Neurodiversity in the boardroom: A short guide
Guidance on creating neuro-inclusion at board membership level
The goal here is to be able to retain neurodiverse board members in the long term by creating an environment that is inclusive of their skills and differences. This will ultimately need to filter throughout the organisation to benefit all neurodiverse employees.
Training
- Training is the key to making a start. This will be training for board members on neurodiverse conditions, what they are, how they effect people, what other conditions often co-exist with them and understanding more about their lived experience and the equality act (appendix 9) and the Access to Work scheme (appendix 5) that will all help boards to understand an empathise with people that have neurodiverse conditions, while understanding workplace requirements and support available. In conjunction with this, unconscious bias training should also be carried out to help understand where biases we might not be aware of but still act upon can create negative experiences for neurodiverse people. Provide training on neurodiverse behaviours to help board members give and receive constructive feedback.
- Include psychometric models like the Strengths Deployment Inventory (SDI) in board training to increase awareness of diverse behaviour patterns.
- Keep the learning fresh and ongoing, utilise this guidance, other guidance from Co-operatives UK and information online regularly to keep as up to date as possible. Neurodiversity is an ever developing field of research.
Inclusion
- Encourage a culture of enabling equity, which is the idea that people should be treated fairly and justly, and that everyone should have the resources and opportunities they need to address inequality.

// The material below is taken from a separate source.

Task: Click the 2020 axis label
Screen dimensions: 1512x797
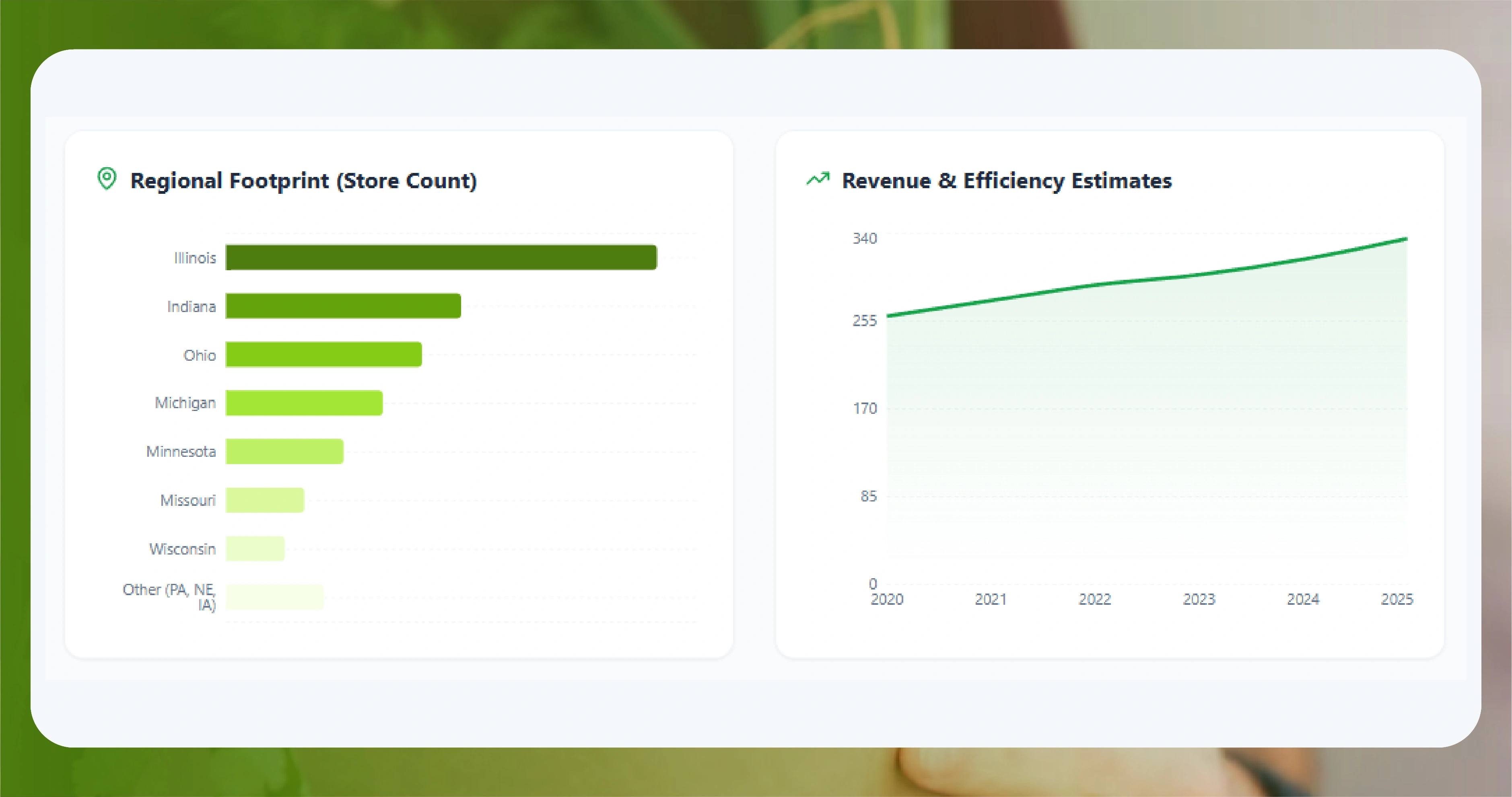Action: [x=887, y=599]
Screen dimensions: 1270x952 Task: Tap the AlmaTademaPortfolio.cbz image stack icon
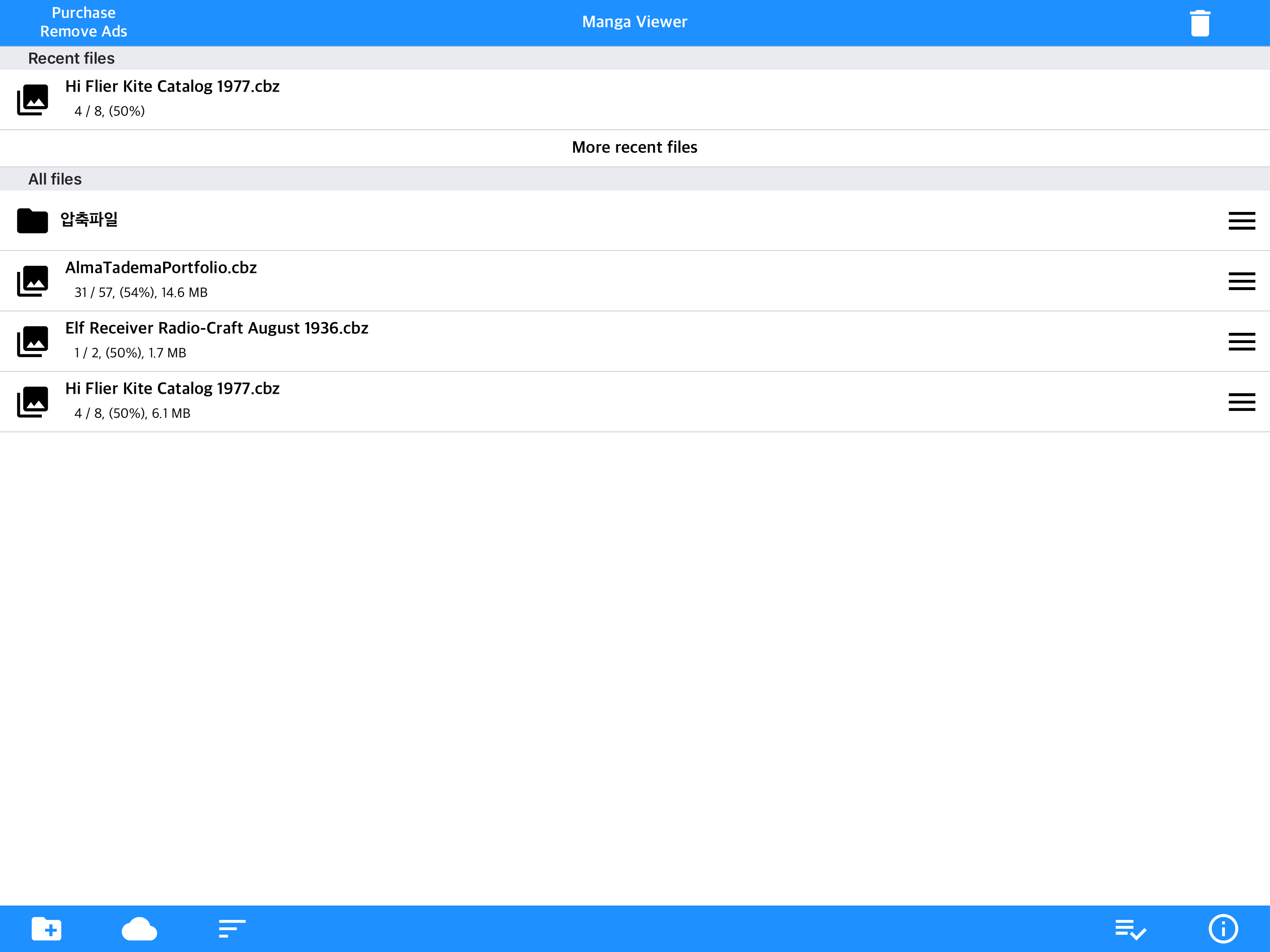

- Equality, the idea that people are treated the same way. For this, consider putting things in place that would benefit all such as sending board papers in advance, asking for questions from board members before the meeting, ensuring everyone is called on by the chair to have a say.
- What works well for me document, using the sample (appendix 10) create a document that goes to all board members and gathers information on their individual preferences to use as a basis for accommodations.
- Board buddy, for any board member with less than a year of experience, match them up with a board buddy. Someone who has more experience in understanding the organisation and the board itself and can be on hand to support with providing clarity, being a sounding board, signposting where necessary.
- Provide mentoring training for anyone that is to become a board buddy.
- Adopt a change mentality of ‘done with’ rather than ‘done to’ by ensuring the board members are able to lead on any adjustment requirements.
- If adjustments are needed and can be accommodated, ensure these are timely (ideally within two weeks). Where some are not directly possible for various business specific reasons, seek alternatives rather than completely closing communication down.
- Putting inclusivity at the heart of any changes should remove the mentality of ‘If we do this for you, we’ll be opening the flood gates’.
Meetings
- For the meetings, utilise the Effective meeting framework (appendix 4) which gives guidance on the purpose and process of a number of different types of meeting, board and governance included.
- Distribute board papers and agendas in advance.
- Share a video summary of key points to aid those with processing differences.
- Encourage questions submitted before meetings to give neurodiverse members time to process and prepare.